Vous remerciez donc Emmanuelle Amar, la directrice du Registre de la région Rhône-Alpes (Remera), d'avoir tiré la sonnette d'alarme?

Oui. Si elle n'avait pas provoqué ce buzz médiatique, on ne parlerait pas autant de cette affaire.

Pensez-vous, comme elle, que les pouvoirs publics ont tenté d'étouffer un scandale sanitaire ?

L'expression "étouffer un scandale" revêt une connotation malveillante que je ne veux pas reprendre à mon compte, d'autant qu'il s'agit d'une hypothèse difficile à croire : plusieurs gouvernements et plusieurs directions se sont succédé depuis l'apparition des premiers cas. Je pense plutôt que, dès lors que ces malformations ne touchent qu'un nombre limité de familles et que les crédits sont limités, ce dossier n'a jamais été jugé prioritaire. C'est peut-être ce qui est en train de changer.

Santé publique France fait remarquer que la découverte de nouveaux cas dans l'Ain est gênante pour Emmanuelle Amar en s'interrogeant sur la "rigueur" du Remera dont la mission consistait précisément à les repérer.

Emmanuelle Amar l'a expliqué : le recensement est très compliqué et certains cas peuvent passer au travers des mailles du filet. Mais notre association ne souhaite pas entrer dans la polémique. Nous voulons au contraire que toutes les personnes compétentes soient capables de se mettre autour d'une table et de travailler ensemble. Il y va de l'intérêt des familles. Peut-être le Remera a-t-il manqué quelque chose, mais plutôt que d'en profiter pour lui taper dessus, mieux vaudrait savoir pourquoi et en tirer les leçons pour améliorer les dispositifs. Ce serait bien plus constructif.

Quelles sont vos demandes précises ?

Nous en avons trois. La première consiste à coordonner les registres existants en France, qui couvrent environ 20 % de la population. La seconde vise à créer un registre national sur l'ensemble du territoire. La troisième est que des enquêtes soient menées quand des excès de cas apparaissent dans certaines régions.

Quels seraient les avantages ?

D'abord, on saurait vraiment de quoi l'on parle. On dit aujourd'hui que les malformations des membres concernent environ 150 familles. Or on ne le sait pas avec exactitude puisque l'on se contente d'extrapoler les chiffres observés à partir des registres existants.
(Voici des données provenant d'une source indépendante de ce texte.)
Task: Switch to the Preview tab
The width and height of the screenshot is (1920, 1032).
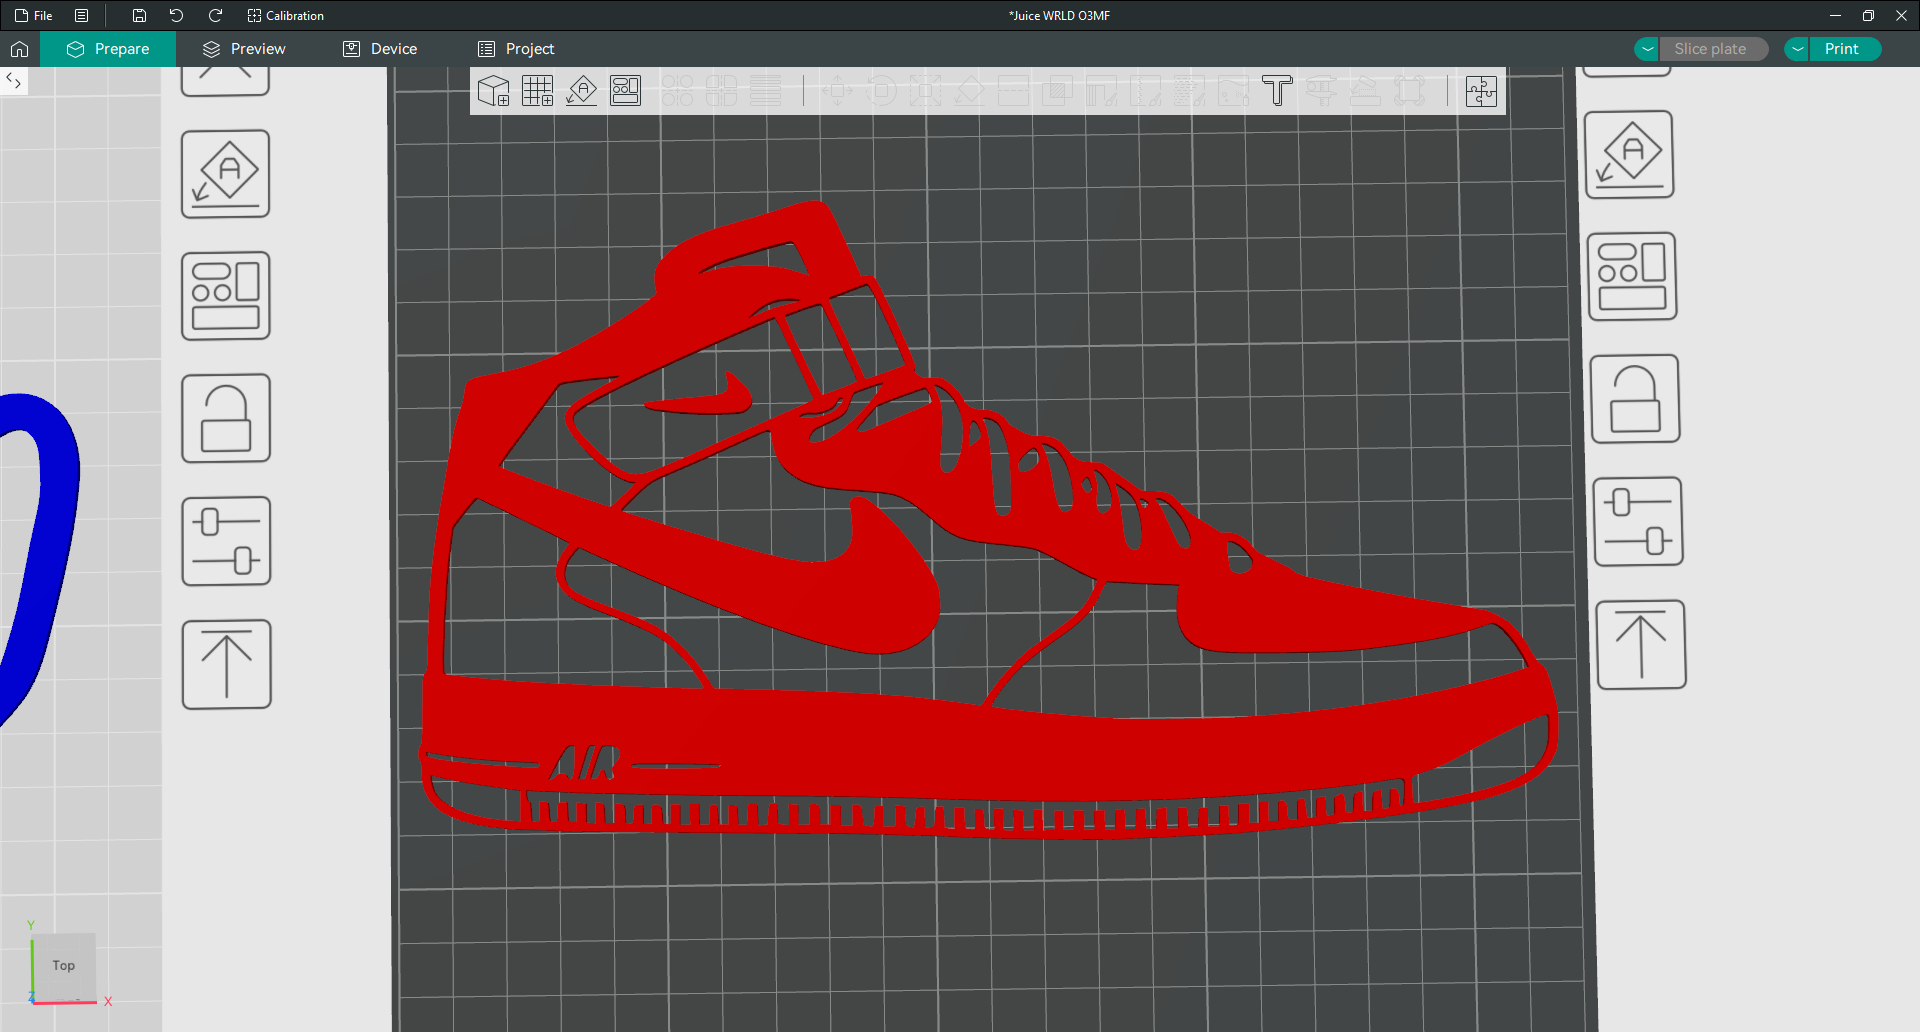Action: 244,49
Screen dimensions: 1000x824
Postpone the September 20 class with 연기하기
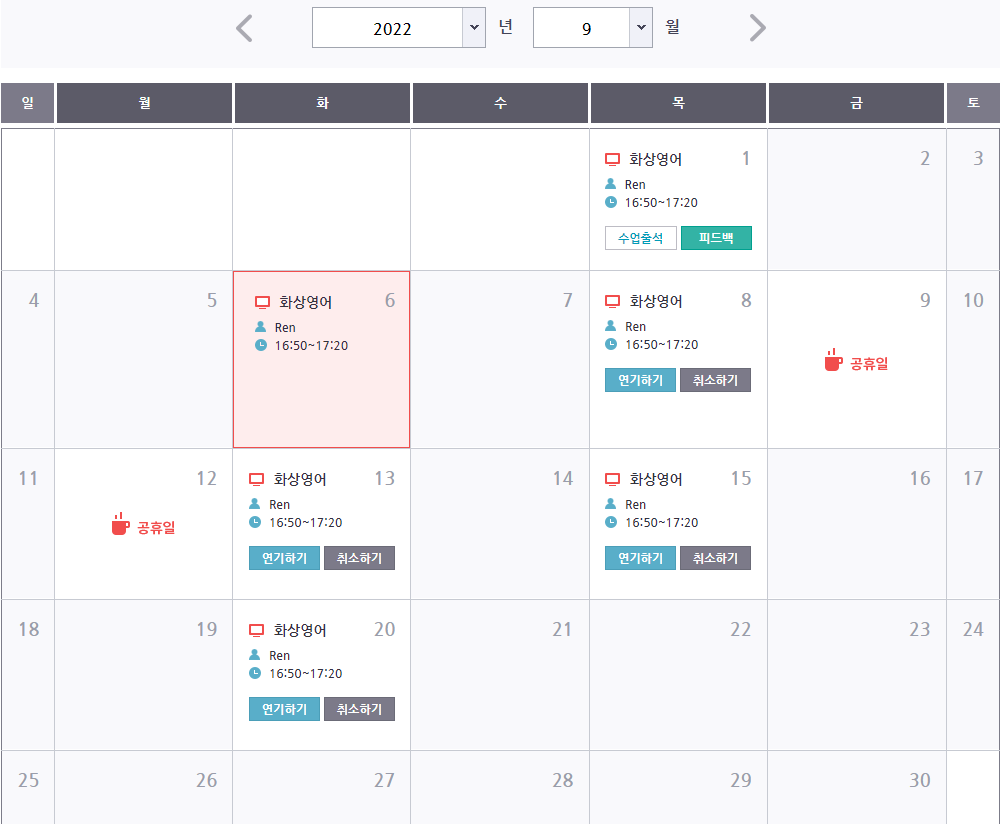pyautogui.click(x=284, y=709)
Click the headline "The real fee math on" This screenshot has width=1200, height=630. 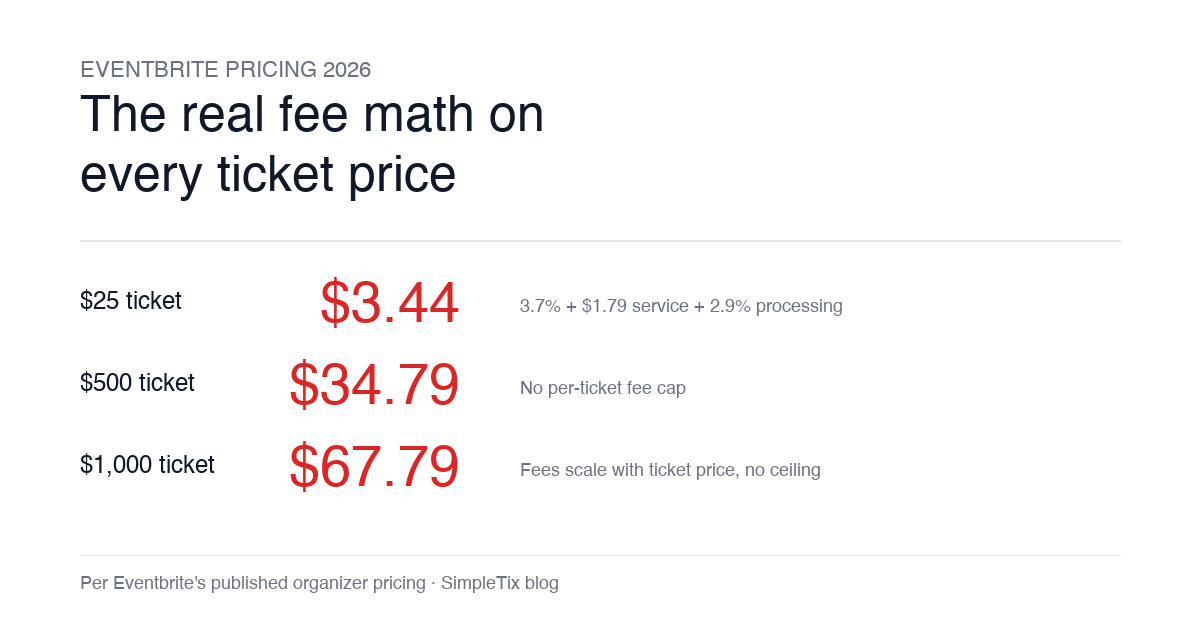(312, 113)
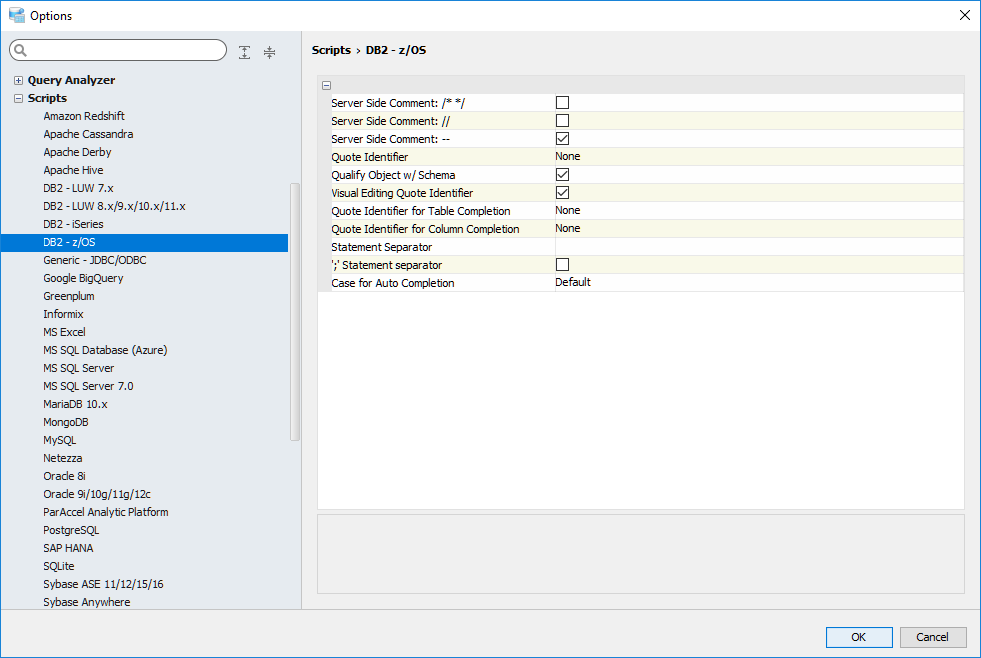The width and height of the screenshot is (981, 658).
Task: Toggle the ';' Statement separator checkbox
Action: click(562, 265)
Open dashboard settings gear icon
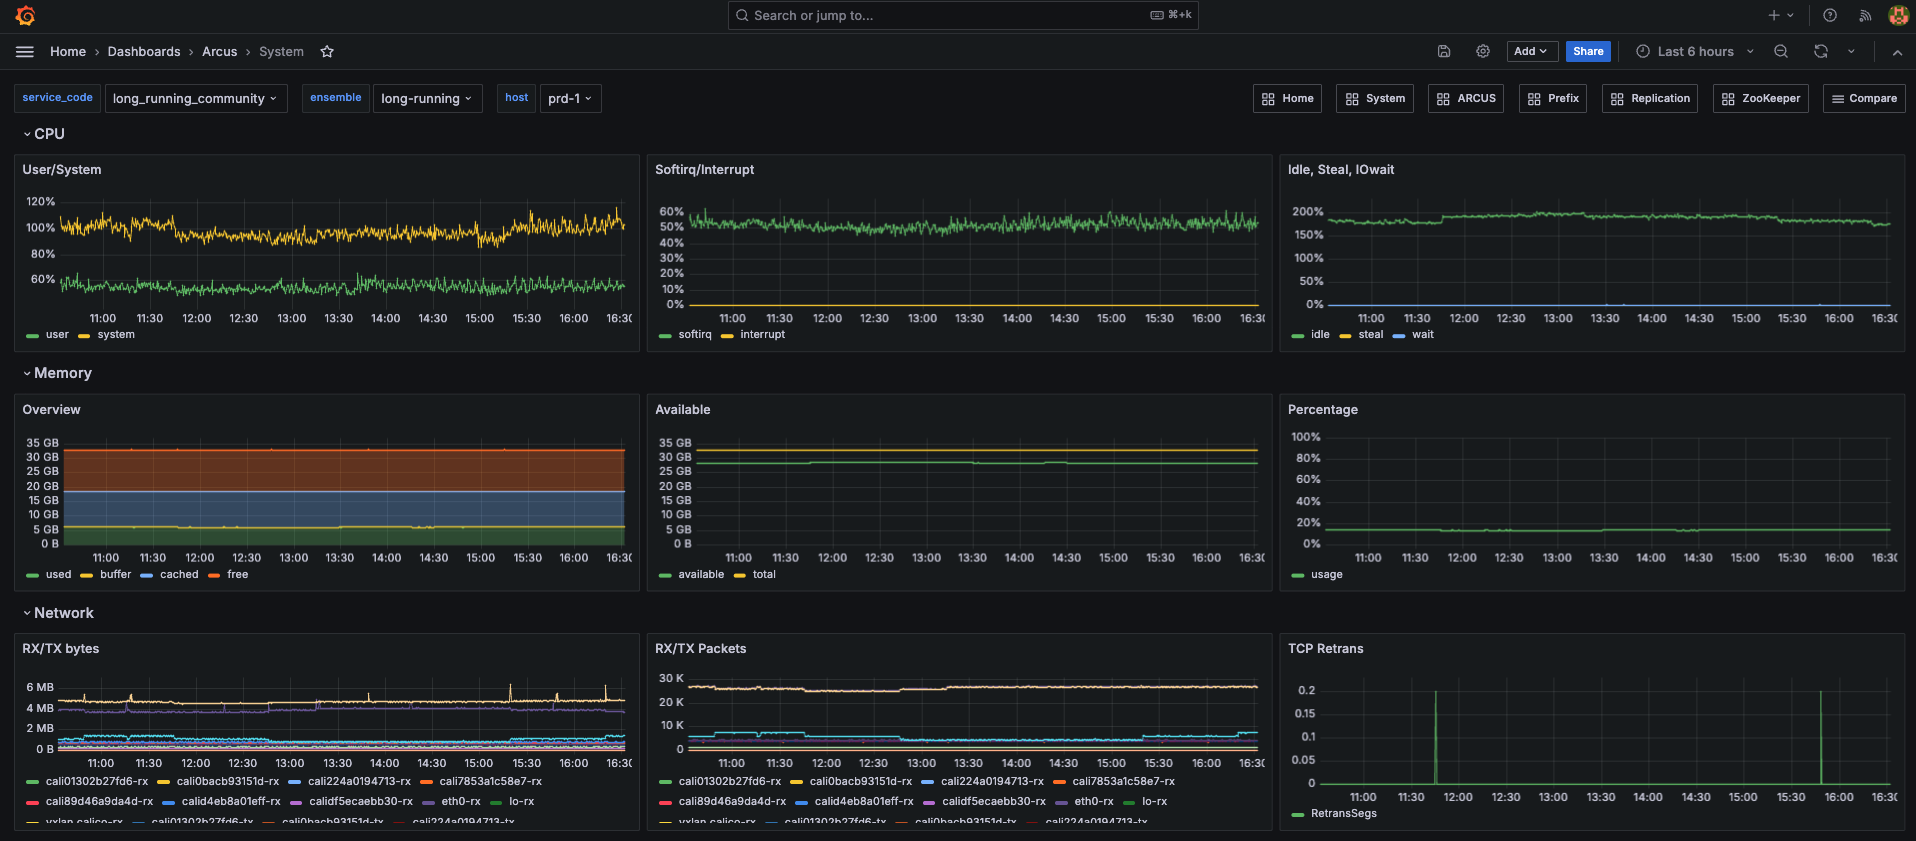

Ensuite, on réaliserait des progrès dans la recherche des causes de ces maladies. Enfin, cela permettrait de mieux informer et de rassurer les parents car ceux-ci se posent beaucoup de questions lorsqu'un de leurs enfants naît avec une malformation de membre.

Au point de culpabiliser ?

Cela arrive, bien sûr. Quand vous ne connaissez pas l'origine d'une maladie, vous vous demandez forcément: "Pourquoi nous ? Qu'avons-nous fait de mal pour arriver à cette situation ?" Dans ces cas-là, il ne faut pas rester seuls. Moi-même, j'ai une petite fille de 4 ans née avec une agénésie transverse de l'avant-bras gauche. C'est grâce à l'association que j'ai pu être mieux informé et rassuré. Il faut savoir, notamment, que la plupart des enfants grandissent très bien malgré tout. C'est pourquoi il faut développer la recherche dans ce domaine.